Hope, the Natural History Museum's blue whale skeletonImage copyright Getty Images
Image caption Hope, the Natural History Museum’s blue whale skeleton, will remain under lock and key until the summer

The Tate galleries and London’s Natural History Museum are closing their doors amid the coronavirus pandemic.

London’s Southbank Centre has also closed all its venues and the Baltic in Gateshead is to shut later on Tuesday.

The move comes a day after Prime Minister Boris Johnson advised people to avoid public venues.

In a statement, the Natural History Museum said it was “disappointed” but “the welfare of our visitors, members and staff” had to be a priority.

The museum said it hoped to open in “early summer”.

Tate Modern, Tate Britain, Tate Liverpool and Tate St Ives will close on Tuesday evening and remain closed until 1 May.

All V&A sites will also be closed as of Wednesday, including its main gallery in South Kensington, the Museum of Childhood, Blythe House and the V&A Dundee.

Image copyright Getty Images
Image caption The National Gallery is among the venues staying open for now

The National Portrait Gallery, the Serpentine in London and the Ashmolean in Oxford will also be closed; but the British Museum, Science Museum and National Gallery in London will stay open.

The British Museum said it was “awaiting further guidance” from the Department for Culture, Media and Sport on Tuesday.

In a statement, the National Gallery confirmed it “remains open and welcoming visitors as usual, and there are currently no changes to our operations because of coronavirus.

“We are in close consultation with DCMS and will continue to review and follow the advice from Public Health England. The health and safety of our staff and visitors is our absolute priority.”

Prolonged closures ‘a disaster’

The Museums Association said it was particularly concerned for the future of hundreds of independent charitable museums, which do not have large reserves to fall back on.

“Prolonged closures will be fatal for many of these organisations,” according to the association, which represents museums across the country.

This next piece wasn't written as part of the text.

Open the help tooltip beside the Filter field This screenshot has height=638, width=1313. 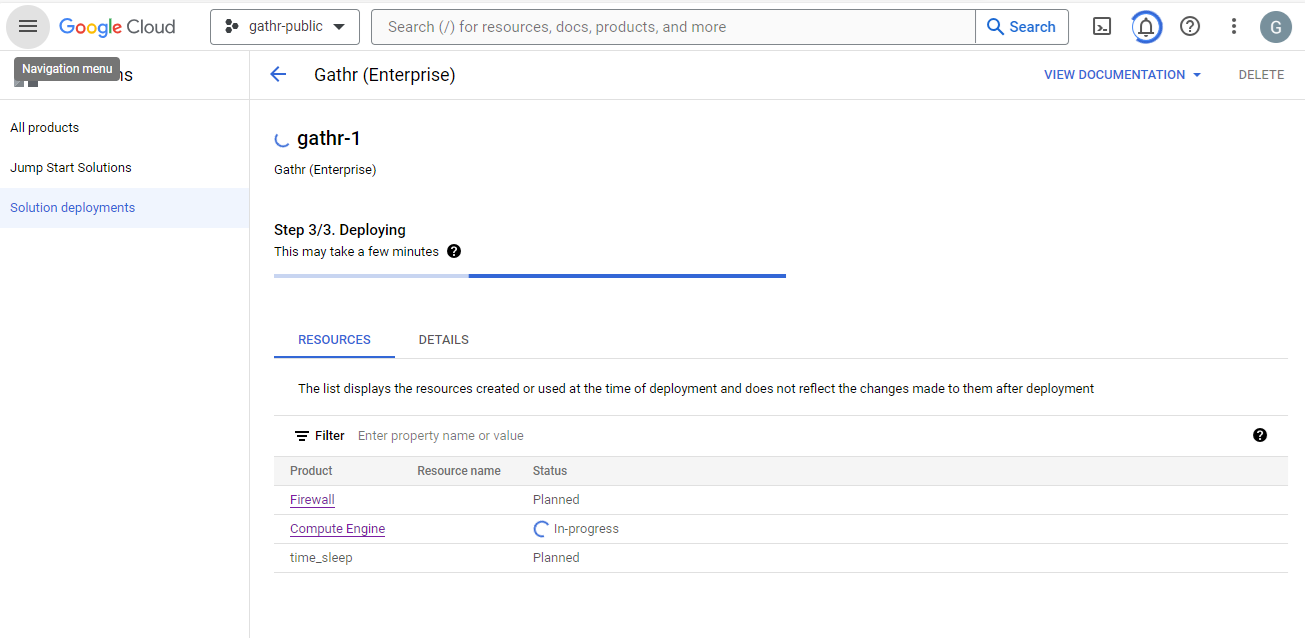(x=1260, y=435)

“This would be a disaster – many communities would lose vital cultural resources, staff would lose jobs, volunteers would lose opportunities, collections would be put at risk and many local tourist economies would suffer a serious negative impact well beyond the current crisis.”

The association called on the government to divert the £120m earmarked for the planned Festival of Britain to help institutions that will find themselves in financial trouble.

It also called for greater clarity from the government, saying: “Guidance on what actions institutions should take has been vague and has left many institutions and individuals uncertain about what to do.”